This is the cognitive bottleneck of current LLM agents. One context window doesn’t mean one coherent memory. An agent needs multiple active memories, each isolated but accessible. It needs to switch between them smoothly. It needs to remember which context it’s in.

The challenge becomes more complex in enterprise environments. Multiple users. Multiple tasks. Multiple domains. An agent might be helping someone with their finances while also tracking their health goals. These contexts are separate but related. The agent needs to understand when to blend them and when to keep them apart.

Context fluidity matters because real work isn’t linear. People switch between tasks. They have multiple goals. They work on different projects. A rigid agent that can only handle one context at a time feels limited. Users notice when the agent forgets what it was doing or mixes up conversations.

The solution is multi-context reasoning. Agents that maintain separate memory partitions for different contexts. Agents that can activate and deactivate contexts dynamically. Agents that understand relationships between contexts without contaminating them.

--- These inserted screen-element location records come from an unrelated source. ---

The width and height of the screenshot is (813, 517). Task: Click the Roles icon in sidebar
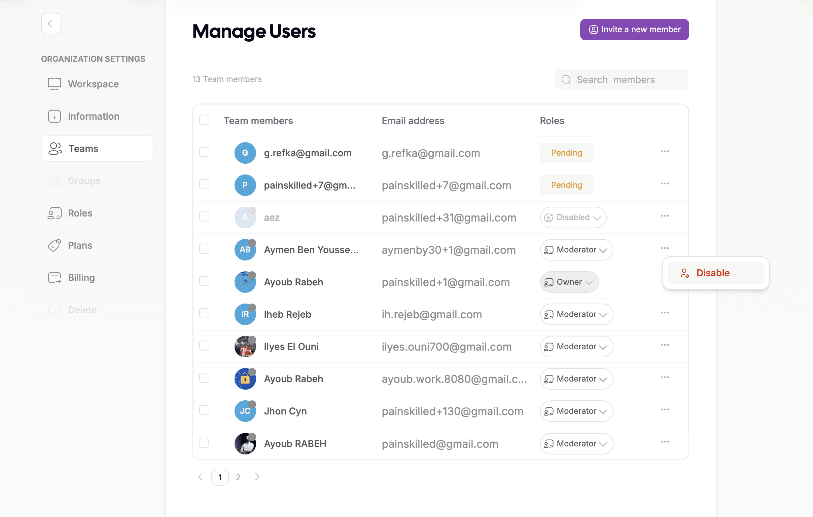coord(54,213)
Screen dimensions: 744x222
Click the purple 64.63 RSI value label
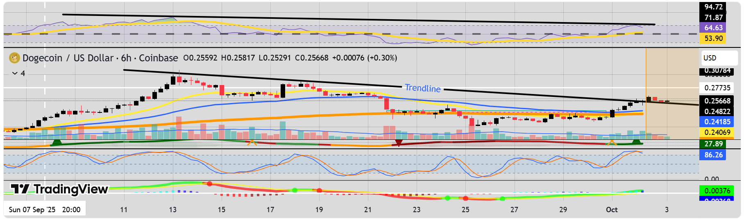[x=713, y=28]
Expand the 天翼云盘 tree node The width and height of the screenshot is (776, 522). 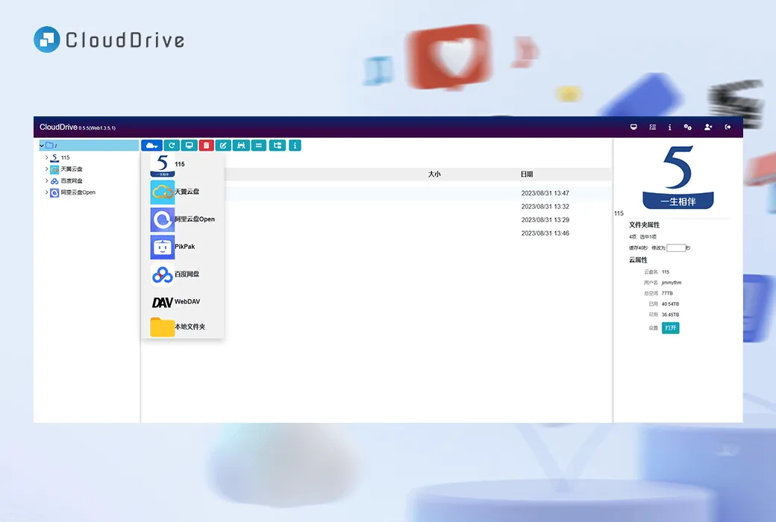pos(46,169)
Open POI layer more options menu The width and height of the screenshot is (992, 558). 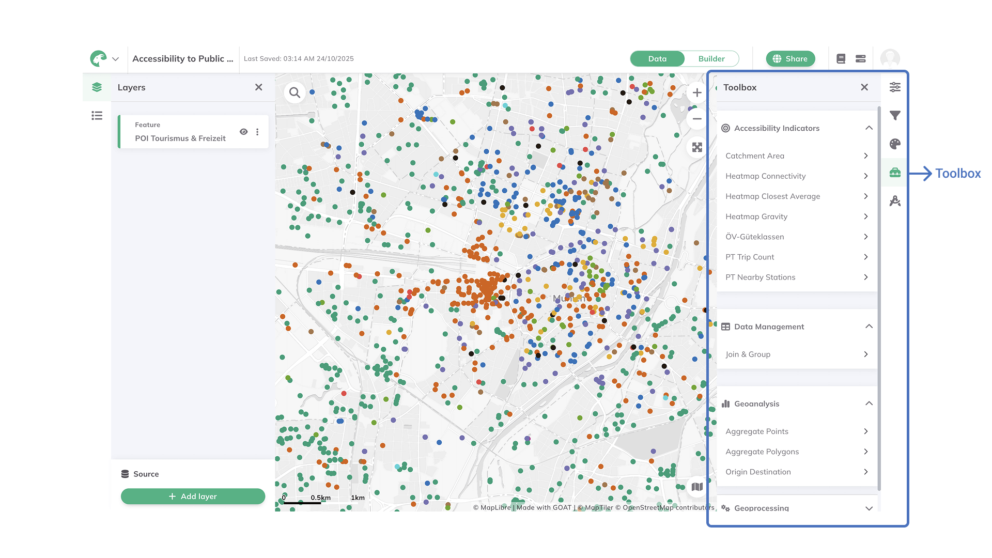coord(257,132)
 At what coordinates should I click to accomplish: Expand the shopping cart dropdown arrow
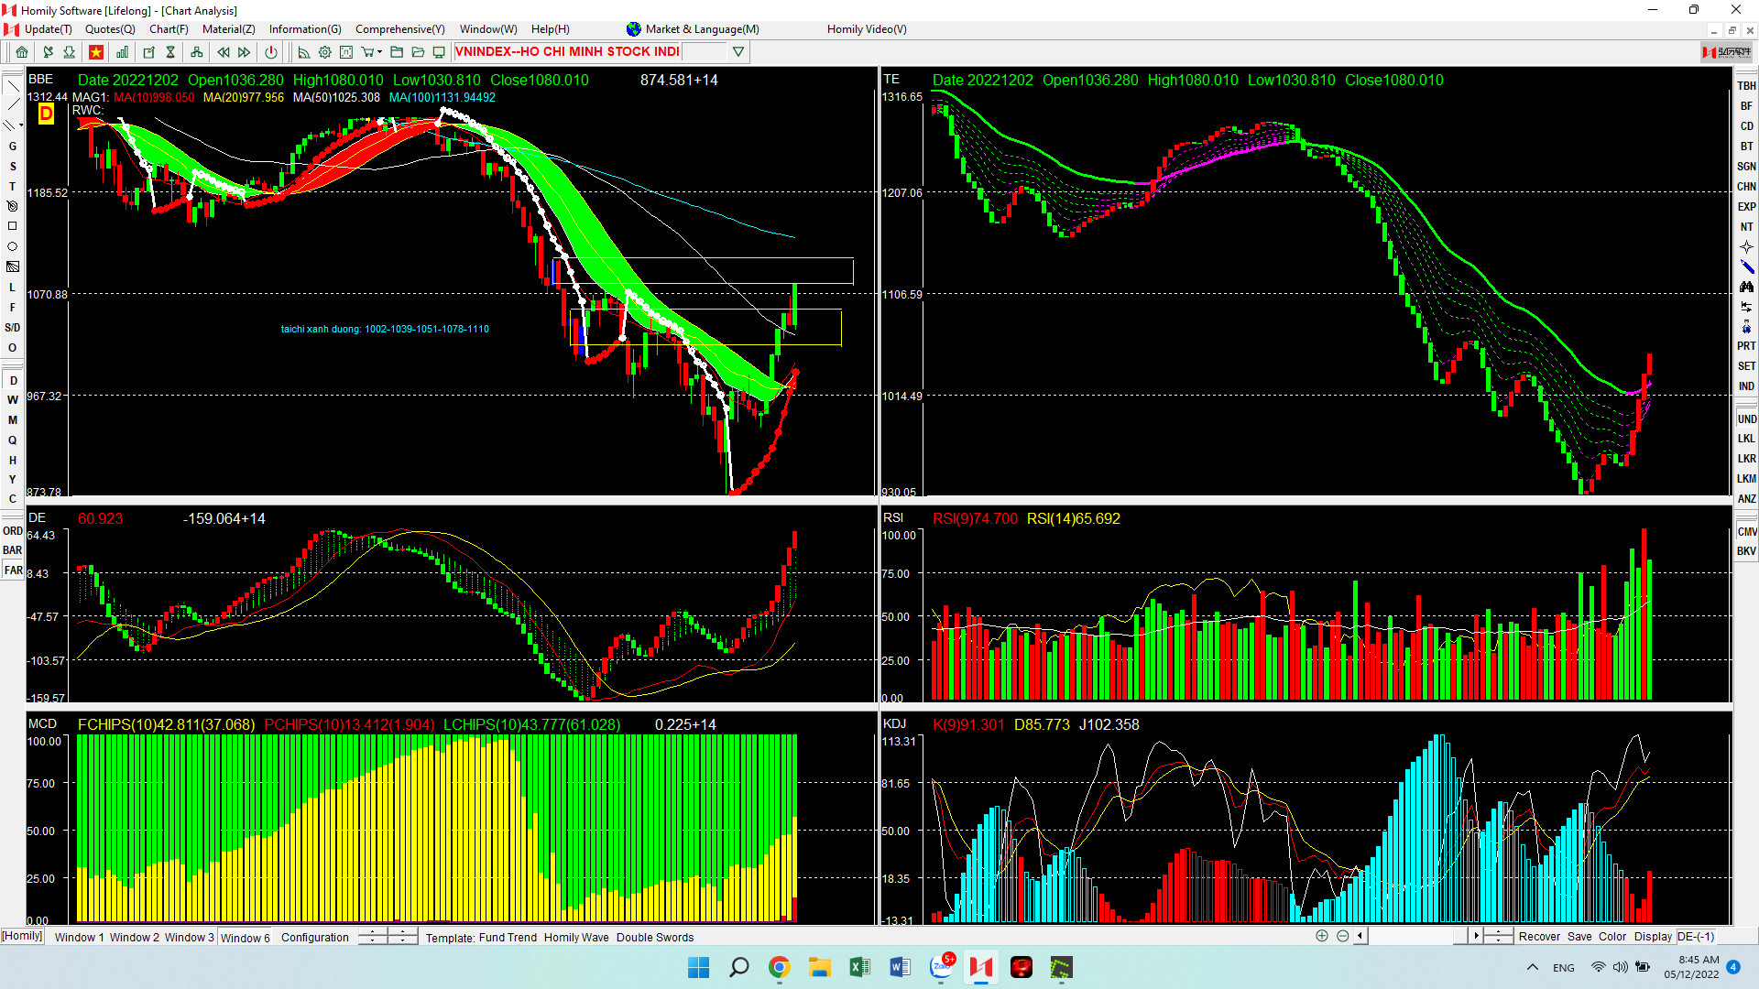click(x=379, y=52)
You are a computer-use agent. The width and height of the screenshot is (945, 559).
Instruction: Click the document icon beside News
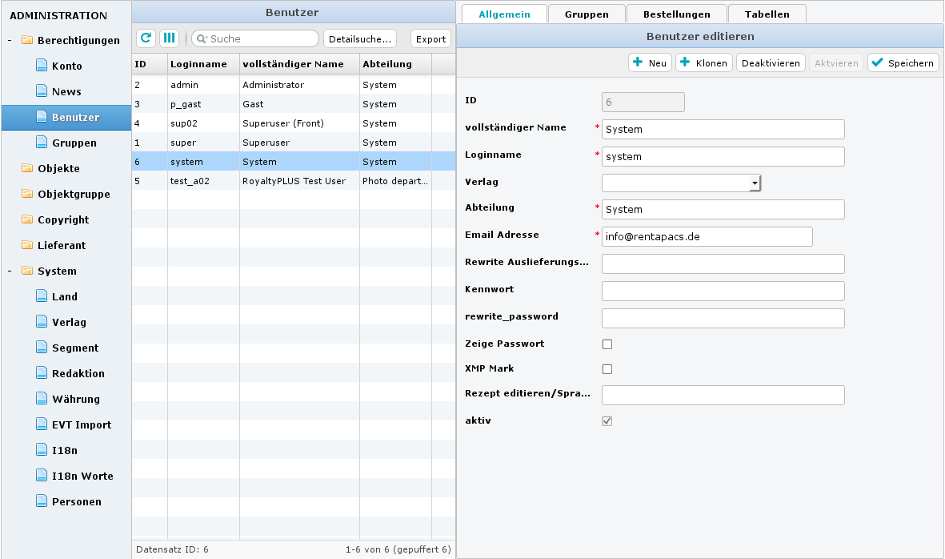point(42,91)
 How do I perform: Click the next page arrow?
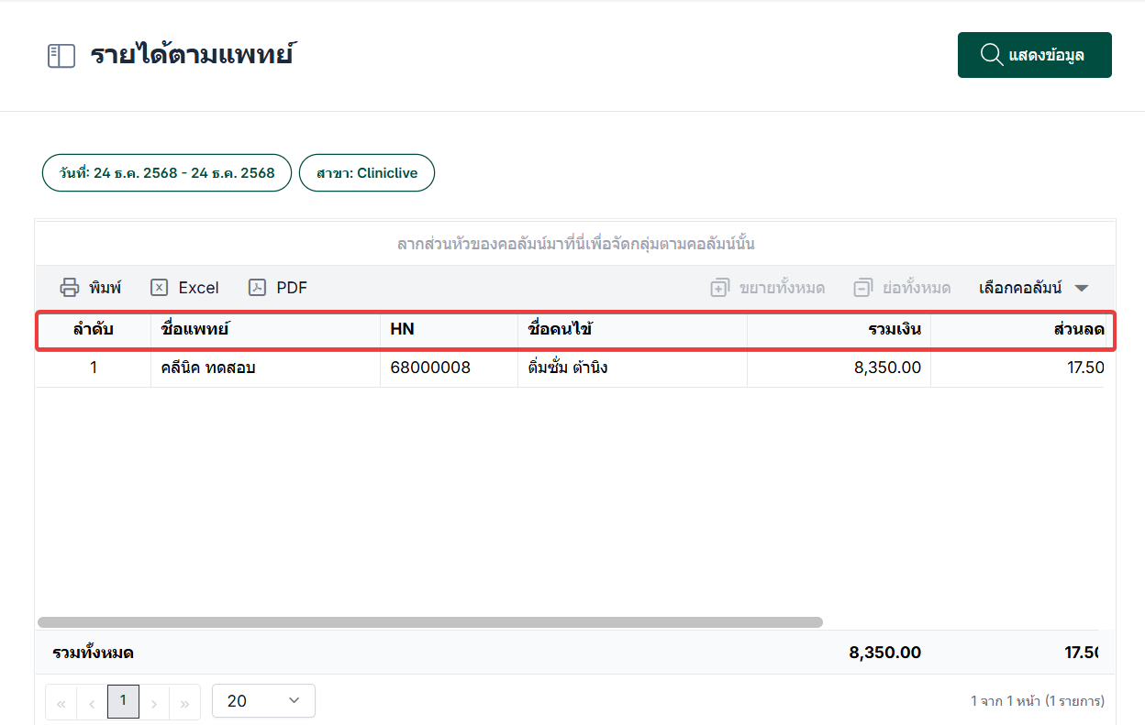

This requires architectural changes. You need memory segmentation. You need context activation mechanisms. You need ways to detect context drift and correct it. You need to manage context transitions smoothly.

We’ll cover how to build this. We’ll look at context switching patterns, memory architectures, and code samples. We’ll see how vector embeddings help partition memories. And we’ll discuss what works and what doesn’t.

Understanding Context Switching

Context switching isn’t just about remembering different things. It’s about maintaining separate mental spaces that don’t interfere with each other. Think about how human experts work.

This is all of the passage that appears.